» **What the task requires**
Swap "Campus Map" for "Interactive Map" in the items from the start through the line containing "Nursing & Health Sciences (1047, 2144)", and give those lines again with everything else unchanged.

» **Material provided**
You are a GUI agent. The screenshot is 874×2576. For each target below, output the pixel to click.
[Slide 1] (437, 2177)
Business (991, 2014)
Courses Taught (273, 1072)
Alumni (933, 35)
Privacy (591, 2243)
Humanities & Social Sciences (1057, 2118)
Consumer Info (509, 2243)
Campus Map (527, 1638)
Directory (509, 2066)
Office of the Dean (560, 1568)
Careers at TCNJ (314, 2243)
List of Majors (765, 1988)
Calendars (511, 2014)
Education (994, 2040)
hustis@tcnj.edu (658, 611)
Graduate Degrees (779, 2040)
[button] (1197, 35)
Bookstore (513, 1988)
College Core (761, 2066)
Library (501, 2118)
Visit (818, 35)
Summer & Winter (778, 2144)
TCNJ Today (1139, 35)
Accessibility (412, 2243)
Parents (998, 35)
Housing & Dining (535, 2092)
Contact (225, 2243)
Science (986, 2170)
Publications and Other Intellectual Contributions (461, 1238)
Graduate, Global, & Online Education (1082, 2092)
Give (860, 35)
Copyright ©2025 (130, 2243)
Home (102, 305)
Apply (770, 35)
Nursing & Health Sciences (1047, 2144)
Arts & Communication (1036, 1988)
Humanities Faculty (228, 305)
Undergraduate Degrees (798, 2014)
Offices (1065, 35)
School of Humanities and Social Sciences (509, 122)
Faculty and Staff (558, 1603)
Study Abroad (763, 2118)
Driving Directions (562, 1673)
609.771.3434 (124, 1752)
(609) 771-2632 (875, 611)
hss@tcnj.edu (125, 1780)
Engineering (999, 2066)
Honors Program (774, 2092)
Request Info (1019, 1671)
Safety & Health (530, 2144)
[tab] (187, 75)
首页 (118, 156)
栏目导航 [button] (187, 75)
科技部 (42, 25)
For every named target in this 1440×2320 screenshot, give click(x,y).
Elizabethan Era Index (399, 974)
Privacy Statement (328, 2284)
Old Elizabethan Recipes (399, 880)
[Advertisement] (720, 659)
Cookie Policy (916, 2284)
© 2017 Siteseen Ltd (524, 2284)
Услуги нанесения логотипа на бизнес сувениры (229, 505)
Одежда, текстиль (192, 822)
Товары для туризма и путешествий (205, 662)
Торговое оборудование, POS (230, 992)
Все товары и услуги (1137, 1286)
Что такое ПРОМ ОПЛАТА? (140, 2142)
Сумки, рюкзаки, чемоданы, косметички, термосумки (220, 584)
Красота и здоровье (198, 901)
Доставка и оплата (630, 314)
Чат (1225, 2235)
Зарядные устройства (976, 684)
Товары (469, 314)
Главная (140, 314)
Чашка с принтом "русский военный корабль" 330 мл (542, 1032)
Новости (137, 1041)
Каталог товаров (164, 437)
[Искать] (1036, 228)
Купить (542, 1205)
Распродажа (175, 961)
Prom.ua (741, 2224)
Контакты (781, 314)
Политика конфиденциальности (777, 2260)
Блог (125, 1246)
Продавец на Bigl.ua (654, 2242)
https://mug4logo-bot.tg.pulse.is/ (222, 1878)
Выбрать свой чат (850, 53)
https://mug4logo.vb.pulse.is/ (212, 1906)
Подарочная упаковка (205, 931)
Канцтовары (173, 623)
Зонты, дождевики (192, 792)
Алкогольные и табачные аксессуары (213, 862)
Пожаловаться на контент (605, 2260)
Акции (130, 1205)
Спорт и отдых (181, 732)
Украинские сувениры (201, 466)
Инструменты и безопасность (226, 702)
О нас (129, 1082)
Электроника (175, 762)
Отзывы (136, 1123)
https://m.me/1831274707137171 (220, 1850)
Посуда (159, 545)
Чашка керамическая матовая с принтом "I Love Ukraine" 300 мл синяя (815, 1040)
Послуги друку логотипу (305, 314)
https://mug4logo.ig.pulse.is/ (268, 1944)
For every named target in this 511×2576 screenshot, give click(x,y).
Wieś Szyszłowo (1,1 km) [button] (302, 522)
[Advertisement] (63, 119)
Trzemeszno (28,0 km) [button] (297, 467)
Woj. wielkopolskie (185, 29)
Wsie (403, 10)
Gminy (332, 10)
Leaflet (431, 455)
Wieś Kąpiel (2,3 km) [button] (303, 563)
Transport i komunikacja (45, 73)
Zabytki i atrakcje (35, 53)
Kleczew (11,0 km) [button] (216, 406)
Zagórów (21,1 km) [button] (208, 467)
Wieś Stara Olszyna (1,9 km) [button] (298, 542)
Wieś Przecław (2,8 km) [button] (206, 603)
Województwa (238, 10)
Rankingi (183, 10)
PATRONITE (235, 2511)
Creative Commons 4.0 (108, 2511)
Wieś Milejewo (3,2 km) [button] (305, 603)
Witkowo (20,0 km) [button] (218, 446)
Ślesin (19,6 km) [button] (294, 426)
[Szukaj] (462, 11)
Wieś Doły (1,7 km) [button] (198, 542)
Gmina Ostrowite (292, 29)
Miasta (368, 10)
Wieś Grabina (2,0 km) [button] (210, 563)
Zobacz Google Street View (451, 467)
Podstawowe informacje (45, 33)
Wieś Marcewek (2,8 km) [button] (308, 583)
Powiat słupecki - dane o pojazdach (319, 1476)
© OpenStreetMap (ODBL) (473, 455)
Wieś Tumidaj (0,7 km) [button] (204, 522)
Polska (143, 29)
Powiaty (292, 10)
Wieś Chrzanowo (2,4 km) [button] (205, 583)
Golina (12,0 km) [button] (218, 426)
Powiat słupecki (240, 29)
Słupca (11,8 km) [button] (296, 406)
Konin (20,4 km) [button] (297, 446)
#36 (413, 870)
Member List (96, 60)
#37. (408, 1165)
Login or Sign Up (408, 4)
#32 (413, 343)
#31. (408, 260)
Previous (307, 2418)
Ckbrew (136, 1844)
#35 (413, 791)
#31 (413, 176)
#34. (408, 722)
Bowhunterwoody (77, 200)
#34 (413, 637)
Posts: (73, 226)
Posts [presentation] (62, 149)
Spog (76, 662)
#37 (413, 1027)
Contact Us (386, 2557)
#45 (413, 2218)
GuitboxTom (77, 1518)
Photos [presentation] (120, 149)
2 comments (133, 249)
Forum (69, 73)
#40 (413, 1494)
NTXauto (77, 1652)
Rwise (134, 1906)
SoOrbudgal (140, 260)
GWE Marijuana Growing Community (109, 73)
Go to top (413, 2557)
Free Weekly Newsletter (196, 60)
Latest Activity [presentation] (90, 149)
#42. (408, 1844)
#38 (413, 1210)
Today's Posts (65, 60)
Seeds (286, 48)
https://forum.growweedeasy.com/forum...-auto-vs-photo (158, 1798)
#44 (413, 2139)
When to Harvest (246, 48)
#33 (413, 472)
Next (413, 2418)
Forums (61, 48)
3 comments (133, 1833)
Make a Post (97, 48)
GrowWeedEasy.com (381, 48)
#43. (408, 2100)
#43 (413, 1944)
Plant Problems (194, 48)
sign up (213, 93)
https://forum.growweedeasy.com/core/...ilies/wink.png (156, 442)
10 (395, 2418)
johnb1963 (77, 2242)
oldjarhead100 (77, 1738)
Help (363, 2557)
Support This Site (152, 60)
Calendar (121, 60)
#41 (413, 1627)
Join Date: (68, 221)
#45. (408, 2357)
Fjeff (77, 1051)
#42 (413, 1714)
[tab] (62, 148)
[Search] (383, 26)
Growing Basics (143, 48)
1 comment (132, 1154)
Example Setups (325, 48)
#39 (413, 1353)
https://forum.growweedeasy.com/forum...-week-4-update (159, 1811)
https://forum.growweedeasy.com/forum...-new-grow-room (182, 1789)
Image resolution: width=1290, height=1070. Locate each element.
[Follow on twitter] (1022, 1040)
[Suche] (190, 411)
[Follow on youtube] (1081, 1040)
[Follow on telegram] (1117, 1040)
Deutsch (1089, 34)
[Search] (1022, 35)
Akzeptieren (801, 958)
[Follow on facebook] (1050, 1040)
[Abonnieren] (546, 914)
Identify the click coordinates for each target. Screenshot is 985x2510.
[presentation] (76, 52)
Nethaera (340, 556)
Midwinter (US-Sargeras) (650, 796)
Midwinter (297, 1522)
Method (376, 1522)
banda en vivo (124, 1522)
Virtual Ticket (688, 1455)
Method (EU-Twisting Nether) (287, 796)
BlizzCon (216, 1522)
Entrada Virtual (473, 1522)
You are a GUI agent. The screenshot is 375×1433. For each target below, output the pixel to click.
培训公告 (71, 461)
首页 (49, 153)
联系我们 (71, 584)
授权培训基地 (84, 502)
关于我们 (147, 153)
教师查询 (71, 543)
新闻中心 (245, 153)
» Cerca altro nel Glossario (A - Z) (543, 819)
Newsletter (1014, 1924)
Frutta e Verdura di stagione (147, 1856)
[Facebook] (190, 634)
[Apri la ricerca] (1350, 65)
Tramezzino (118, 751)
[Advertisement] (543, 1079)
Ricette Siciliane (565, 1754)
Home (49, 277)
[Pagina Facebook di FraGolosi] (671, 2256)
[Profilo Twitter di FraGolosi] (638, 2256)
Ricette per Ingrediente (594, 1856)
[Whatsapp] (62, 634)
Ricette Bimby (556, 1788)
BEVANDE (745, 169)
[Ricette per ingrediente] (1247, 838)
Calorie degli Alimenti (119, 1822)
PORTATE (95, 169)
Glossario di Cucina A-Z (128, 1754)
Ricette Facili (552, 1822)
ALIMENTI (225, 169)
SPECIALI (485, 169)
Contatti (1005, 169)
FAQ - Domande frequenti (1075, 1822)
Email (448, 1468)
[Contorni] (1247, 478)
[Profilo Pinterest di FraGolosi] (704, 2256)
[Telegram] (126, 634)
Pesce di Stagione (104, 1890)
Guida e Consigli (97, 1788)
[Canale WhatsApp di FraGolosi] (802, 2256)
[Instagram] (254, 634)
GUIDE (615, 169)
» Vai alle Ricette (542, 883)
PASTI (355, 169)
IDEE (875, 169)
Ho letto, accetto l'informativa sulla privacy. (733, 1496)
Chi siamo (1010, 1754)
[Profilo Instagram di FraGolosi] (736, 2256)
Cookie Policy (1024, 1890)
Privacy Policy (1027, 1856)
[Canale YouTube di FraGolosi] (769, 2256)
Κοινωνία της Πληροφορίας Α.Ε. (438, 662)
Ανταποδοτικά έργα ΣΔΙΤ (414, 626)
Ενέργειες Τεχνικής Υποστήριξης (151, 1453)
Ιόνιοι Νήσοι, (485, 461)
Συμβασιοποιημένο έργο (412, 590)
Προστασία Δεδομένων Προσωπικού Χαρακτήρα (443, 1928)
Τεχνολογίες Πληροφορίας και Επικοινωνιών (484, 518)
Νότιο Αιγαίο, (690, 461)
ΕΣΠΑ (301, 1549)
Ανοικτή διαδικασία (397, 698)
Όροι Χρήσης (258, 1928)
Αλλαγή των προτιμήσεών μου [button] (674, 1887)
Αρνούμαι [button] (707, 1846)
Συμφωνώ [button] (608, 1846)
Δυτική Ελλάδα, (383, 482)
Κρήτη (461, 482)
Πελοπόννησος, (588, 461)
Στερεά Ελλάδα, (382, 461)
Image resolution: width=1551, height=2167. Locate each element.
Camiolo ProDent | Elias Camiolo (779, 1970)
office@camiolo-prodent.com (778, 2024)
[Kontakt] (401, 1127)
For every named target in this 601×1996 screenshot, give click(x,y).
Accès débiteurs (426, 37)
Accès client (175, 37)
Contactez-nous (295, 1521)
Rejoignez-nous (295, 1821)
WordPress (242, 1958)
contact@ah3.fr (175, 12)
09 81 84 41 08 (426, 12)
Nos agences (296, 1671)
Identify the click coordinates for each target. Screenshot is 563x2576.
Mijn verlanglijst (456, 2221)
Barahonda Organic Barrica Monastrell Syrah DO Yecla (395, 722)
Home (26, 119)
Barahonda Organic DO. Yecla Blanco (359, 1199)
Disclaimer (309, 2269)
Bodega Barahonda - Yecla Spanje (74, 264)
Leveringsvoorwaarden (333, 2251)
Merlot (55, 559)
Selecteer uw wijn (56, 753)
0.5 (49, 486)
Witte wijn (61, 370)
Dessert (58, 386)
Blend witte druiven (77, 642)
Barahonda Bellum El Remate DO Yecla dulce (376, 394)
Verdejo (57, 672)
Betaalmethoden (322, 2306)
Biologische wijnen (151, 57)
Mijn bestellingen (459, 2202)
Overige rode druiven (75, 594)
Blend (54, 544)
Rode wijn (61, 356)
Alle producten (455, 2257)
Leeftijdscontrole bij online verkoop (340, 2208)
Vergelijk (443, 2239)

» **Task solution**
You are a GUI agent. The screenshot is 874×2576. For each target below, output the pixel to click.
[Slide 1] (437, 2177)
Business (991, 2014)
Courses Taught (273, 1072)
Alumni (933, 35)
Privacy (591, 2243)
Humanities & Social Sciences (1057, 2118)
Consumer Info (509, 2243)
Interactive Map (527, 1638)
Directory (509, 2066)
Office of the Dean (560, 1568)
Careers at TCNJ (314, 2243)
List of Majors (765, 1988)
Calendars (511, 2014)
Education (994, 2040)
hustis@tcnj.edu (658, 611)
Graduate Degrees (779, 2040)
[button] (1197, 35)
Bookstore (513, 1988)
College Core (761, 2066)
Library (501, 2118)
Visit (818, 35)
Summer & Winter (778, 2144)
TCNJ Today (1139, 35)
Accessibility (412, 2243)
Parents (998, 35)
Housing & Dining (535, 2092)
Contact (225, 2243)
Science (986, 2170)
Publications and Other Intellectual Contributions (461, 1238)
Graduate, Global, & Online Education (1082, 2092)
Give (860, 35)
Copyright ©2025 (130, 2243)
Home (102, 305)
Apply (770, 35)
Nursing & Health Sciences (1047, 2144)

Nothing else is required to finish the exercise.